There’s no guarantee in the success of an agency profiting from selling its own software. As Neal Arthur, managing director of Wieden+Kennedy New York, said, developing intellectual property is a “side job,” and it’s “really hard.” Indeed, media-buying aggregation software already exists, such as within Salesforce and other visualization tools like Looker. Many marketers still rely on a combination of tools and people typing into Microsoft Excel, though. For Vaynerchuk, it was time for his agency to create and use a better solution, going so far as to compare his venture to social media colossus Facebook.

Data aggregation platforms have been created, “but so were social networks. Facebook did it a lot better and built fucking Facebook,” Vaynerchuk said. “This is about measuring media efficiencies and creative. We saw the incrementality of the product as a market fit and knew that the smartest people in media buying today could understand the value.”

Jeff Nicholson, VaynerMedia’s chief media officer, who is now also being named Tracer’s chief executive officer and Leighton Welch, chief technology officer of Tracer, started building Tracer shortly after joining the agency in 2015. Welch was inspired to create a new solution in part from hearing how a friend of his had to “wake up at 5 a.m., log in to 10 platforms, pull all the data down, manually aggregate it and send an email” for his marketing job, he said. 

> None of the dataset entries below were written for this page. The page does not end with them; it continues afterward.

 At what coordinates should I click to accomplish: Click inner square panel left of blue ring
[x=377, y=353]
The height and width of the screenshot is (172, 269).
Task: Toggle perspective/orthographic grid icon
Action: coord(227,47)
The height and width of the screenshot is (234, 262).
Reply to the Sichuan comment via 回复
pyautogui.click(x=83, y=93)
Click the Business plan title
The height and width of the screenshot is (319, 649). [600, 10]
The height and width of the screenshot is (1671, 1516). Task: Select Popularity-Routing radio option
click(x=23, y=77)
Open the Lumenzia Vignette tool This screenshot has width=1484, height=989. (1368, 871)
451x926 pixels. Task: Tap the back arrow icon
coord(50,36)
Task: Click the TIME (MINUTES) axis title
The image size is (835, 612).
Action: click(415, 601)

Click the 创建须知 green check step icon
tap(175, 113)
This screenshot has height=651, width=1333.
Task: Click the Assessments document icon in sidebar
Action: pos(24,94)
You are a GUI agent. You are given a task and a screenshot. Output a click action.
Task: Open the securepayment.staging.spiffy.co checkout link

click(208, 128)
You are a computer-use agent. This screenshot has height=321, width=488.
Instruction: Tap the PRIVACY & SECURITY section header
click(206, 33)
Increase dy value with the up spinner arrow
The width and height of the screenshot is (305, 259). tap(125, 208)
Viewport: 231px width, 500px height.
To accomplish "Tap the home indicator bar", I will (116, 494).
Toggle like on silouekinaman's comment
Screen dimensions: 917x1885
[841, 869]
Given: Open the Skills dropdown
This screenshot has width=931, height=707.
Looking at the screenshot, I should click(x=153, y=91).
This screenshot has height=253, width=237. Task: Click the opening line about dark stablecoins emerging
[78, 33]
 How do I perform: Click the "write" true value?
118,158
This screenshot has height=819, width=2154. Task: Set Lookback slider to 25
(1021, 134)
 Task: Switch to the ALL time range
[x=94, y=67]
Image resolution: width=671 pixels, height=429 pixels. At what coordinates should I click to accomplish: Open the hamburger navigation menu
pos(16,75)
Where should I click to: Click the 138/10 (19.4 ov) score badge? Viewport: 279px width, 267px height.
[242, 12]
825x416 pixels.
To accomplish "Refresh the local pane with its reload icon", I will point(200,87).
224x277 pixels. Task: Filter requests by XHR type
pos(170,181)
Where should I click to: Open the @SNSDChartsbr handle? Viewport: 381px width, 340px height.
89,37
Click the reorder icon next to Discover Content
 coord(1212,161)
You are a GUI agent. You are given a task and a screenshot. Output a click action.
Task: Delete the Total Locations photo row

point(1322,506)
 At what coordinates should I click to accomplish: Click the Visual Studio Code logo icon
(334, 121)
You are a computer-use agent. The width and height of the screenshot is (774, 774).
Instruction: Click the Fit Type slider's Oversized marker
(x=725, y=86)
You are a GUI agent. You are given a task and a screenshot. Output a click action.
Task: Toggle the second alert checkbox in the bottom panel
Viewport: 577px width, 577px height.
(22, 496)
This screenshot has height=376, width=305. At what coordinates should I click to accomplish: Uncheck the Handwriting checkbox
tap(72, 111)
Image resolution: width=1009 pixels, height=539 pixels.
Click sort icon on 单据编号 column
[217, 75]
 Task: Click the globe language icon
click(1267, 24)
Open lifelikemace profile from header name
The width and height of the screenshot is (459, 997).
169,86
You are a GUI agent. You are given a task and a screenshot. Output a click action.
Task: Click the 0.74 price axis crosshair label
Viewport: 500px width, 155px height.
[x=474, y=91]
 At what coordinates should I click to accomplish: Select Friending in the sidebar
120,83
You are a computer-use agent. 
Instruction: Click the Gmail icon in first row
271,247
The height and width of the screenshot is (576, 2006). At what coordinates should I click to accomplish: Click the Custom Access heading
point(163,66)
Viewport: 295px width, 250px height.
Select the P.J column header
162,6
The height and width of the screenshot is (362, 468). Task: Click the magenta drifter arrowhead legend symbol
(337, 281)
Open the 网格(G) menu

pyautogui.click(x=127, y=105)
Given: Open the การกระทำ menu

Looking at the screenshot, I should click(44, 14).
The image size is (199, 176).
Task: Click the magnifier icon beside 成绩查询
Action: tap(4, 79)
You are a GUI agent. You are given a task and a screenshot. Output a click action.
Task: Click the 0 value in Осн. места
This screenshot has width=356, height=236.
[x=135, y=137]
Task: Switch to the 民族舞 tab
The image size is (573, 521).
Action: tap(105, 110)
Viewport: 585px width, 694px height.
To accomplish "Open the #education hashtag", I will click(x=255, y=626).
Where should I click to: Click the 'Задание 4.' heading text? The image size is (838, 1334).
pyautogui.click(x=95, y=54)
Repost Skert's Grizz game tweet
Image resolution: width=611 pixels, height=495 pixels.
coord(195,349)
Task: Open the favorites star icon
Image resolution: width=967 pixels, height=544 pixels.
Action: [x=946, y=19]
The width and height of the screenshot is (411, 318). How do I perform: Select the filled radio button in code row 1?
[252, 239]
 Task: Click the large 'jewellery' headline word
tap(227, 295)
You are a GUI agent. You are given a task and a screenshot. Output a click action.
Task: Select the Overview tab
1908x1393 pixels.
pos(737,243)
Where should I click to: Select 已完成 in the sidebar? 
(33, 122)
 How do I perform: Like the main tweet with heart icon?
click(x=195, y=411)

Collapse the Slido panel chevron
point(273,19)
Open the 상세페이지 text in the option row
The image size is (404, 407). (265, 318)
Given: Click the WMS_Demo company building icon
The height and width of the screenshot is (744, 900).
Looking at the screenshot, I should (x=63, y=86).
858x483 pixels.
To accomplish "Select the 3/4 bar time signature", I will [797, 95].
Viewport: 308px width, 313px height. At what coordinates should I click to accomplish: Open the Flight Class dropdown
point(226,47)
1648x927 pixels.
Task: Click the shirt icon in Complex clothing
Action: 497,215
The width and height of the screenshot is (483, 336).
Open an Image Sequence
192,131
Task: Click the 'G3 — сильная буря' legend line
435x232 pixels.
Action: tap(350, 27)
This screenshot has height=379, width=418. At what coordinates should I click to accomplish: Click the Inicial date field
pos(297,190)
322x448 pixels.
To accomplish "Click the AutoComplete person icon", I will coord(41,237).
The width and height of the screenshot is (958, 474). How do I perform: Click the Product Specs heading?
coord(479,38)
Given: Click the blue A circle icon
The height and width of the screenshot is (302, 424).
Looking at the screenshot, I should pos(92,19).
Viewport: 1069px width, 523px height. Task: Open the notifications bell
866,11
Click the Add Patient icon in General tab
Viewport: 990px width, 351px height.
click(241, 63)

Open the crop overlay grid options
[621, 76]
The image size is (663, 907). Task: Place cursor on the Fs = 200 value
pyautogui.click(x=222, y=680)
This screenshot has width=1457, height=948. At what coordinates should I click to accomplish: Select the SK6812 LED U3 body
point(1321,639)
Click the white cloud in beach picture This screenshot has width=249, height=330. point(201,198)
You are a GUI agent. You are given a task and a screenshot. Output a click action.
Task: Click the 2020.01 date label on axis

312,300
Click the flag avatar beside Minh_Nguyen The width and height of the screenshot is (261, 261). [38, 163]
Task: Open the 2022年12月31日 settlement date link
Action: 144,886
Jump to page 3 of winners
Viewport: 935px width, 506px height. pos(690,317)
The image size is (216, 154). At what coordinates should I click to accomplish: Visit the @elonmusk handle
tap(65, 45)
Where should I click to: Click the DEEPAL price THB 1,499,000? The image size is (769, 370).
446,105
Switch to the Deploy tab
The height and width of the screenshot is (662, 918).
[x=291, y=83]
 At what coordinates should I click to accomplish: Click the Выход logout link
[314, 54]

Tracer founders Leighton Welch and Jeff Nicholson

Both Nicholson and Welch have dealt with wasting time on managing multiple platforms in their previous marketing roles.

“I’ve spent billions of dollars of other people’s money, and a majority of people in the world still use Microsoft Excel to solve their data problems,” Nicholson said. “What we did is solve the problem that [platforms] don’t speak to each other, and they never will, but every advertiser in the world needs to understand them.”

Tracer integrates with Google (DoubleClick, YouTube and AdWords), Facebook Marketing and Amazon Marketing Services as well as Twitter, Snapchat, Pinterest, LinkedIn and Moat. It also can link to visualization tools Chartio, Looker and Tableau. What Tracer doesn’t do is automate buying. Buyers still need to use the marketplaces within individual platforms or other third-party tools.

Screenshot of Tracer

Mondelēz International, one of VaynerMedia’s clients, has been using Tracer to track its digital campaigns in North America for all of its brands. Jennifer Mennes, the snack company’s director of North America media, said her team has benefited from being able to examine cross-channel in real time.

The real-time reports generated allow the teams to drill deeper into their data to make quicker investment allocation and optimization decisions in partnership with VaynerMedia,” Mennes said.

VaynerX wouldn’t provide the pricing of Tracer, saying it will be tailored to the client and available in a annual retainer and percentage model.

Tracer plans to stay invite-only for the next six to 12 months and choose three to five clients. As to whom those clients will be, Vaynerchuk said he could see any of the Fortune 5000 joining the platform. Tracer was also spun out of VaynerX so that they could sell to other agencies without a conflict of interest.

“Definitely for the Fortune 5000 media spenders who spend real money on digital and are trying to understand the difference between Facebook, Snapchat, Google, Amazon,” Vaynerchuk said. “We’re not against working with certain agencies. Individuals, it might be too expensive, but the Kardashians, some of the YouTube stars, the Beyoncés of the world — it’s not inconceivable.”